Zappa bought his first Boulez album in twelfth grade. He is listed as an influence on the cover of "Freak Out!" (1966) under the heading "These People Have Contributed Materially In Many Ways To Make Our Music What It Is. Please Do Not Hold It Against Them". Soprano soloist, Sylvia Brigham-Dimiziani, who worked with Boulez is also mentioned in this list.

Zappa mentioned Boulez' Le Marteau Sans Maître as one of his personal favorites in the article My Favorite Records, published in Hit Parader in 1967: "Also, Pierre Boulez conducts his own composition: 'Le Marteau Sans Maître'. I don't know what label that's on, but it's the one with Boulez conducting. The one by Robert Craft has too many mistakes." On November 10, 1968 Zappa was DJ during a radio show on KSAN, San Francisco, and played a recording of this same piece on the air.

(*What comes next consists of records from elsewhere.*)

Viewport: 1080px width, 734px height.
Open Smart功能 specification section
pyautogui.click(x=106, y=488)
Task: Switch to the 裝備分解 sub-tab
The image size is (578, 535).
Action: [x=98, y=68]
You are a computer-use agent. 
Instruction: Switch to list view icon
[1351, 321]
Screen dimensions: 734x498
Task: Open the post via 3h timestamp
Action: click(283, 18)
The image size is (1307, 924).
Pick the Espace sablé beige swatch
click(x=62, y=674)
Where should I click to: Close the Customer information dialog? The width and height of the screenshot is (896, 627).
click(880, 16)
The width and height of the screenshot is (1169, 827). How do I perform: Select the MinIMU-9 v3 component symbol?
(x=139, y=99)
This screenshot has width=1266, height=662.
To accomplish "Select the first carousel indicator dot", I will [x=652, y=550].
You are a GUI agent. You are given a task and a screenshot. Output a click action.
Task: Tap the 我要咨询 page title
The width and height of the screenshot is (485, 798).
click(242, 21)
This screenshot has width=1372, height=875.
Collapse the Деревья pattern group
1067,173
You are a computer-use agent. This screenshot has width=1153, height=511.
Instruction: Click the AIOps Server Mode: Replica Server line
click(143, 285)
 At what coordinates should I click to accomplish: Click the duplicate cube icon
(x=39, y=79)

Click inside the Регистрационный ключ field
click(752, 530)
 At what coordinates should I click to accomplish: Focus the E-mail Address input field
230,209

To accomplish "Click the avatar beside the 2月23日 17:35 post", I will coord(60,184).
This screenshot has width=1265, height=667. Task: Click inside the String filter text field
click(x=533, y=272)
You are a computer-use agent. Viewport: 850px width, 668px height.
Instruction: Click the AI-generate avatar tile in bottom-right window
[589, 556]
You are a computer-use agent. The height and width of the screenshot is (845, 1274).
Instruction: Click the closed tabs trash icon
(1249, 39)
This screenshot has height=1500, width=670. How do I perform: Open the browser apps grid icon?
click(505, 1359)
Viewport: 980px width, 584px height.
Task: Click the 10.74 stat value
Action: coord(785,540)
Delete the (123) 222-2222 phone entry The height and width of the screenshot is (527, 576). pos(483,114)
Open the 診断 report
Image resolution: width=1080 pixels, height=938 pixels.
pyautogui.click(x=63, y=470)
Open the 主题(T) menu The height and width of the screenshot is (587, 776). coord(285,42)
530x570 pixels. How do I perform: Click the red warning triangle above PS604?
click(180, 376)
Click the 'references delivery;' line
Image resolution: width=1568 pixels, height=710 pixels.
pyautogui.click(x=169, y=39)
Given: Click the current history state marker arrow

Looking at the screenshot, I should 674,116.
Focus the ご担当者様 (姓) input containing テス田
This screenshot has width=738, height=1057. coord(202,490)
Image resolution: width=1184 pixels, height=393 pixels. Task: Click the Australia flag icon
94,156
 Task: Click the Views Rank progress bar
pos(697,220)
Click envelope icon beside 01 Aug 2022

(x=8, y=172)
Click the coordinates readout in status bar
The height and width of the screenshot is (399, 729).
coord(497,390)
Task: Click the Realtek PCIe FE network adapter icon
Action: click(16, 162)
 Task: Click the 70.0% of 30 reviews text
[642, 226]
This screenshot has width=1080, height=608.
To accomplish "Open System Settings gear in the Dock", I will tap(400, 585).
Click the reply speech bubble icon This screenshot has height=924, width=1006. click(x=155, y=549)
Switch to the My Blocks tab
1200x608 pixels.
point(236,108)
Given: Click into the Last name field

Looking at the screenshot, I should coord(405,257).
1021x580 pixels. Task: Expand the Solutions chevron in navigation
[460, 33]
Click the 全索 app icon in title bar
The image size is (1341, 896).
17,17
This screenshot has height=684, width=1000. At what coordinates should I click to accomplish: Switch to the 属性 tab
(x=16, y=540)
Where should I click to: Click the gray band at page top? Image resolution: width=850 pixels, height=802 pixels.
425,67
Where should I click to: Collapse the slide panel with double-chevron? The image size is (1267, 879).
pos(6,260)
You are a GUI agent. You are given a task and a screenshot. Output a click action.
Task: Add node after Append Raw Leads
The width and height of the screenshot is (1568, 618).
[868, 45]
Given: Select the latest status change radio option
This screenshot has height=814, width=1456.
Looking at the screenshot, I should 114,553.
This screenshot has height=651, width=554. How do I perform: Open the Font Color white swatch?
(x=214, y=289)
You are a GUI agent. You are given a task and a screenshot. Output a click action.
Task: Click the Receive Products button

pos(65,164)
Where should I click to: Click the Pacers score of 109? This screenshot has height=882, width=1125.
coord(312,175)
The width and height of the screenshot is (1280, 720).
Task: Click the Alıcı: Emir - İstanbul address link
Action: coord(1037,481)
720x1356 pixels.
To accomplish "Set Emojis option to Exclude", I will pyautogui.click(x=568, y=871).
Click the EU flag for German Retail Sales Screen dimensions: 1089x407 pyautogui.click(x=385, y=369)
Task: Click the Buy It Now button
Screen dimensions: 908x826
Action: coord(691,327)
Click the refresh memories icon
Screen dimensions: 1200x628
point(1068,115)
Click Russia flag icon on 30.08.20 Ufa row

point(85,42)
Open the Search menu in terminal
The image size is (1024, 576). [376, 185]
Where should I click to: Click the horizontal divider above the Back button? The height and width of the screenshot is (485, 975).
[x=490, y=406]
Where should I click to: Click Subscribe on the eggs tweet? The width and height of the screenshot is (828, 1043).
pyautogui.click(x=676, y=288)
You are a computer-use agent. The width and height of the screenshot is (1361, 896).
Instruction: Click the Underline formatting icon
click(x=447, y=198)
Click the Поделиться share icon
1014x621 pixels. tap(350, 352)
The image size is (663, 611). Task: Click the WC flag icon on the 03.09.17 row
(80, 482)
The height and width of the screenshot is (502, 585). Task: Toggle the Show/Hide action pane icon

According to the interview The Beefheart Zappa Talk-in (November 8, 1969) Zappa was already trying to get Boulez in to conduct his work in the Royal Albert Hall in London.

In 1984 Boulez and the Ensemble Intercontemporain performed Zappa's work on the album Boulez Conducts Zappa: The Perfect Stranger (1984). The same year Zappa named Boulez his favorite conductor in the interview Classical Zappa: "Pierre Boulez gets my vote as king of craftsmanship. And he has no ego problems and isn't overly concerned about how he looks on the podium. ... This incredible eagerness of conductors to sell out on their looks is just a puny form of sex appeal."

In Zappa, 82/4 (1982) Zappa was asked about this collaboration and explained: "He asked me to write a piece for his ensemble. He has this virtuoso ensemble of about thirty musicians he works with all the time called the Ensemble Intercontemporaine. So he sent me a list of their instrumentation. (...) It's nice – considering that nobody in the United States gives a damn."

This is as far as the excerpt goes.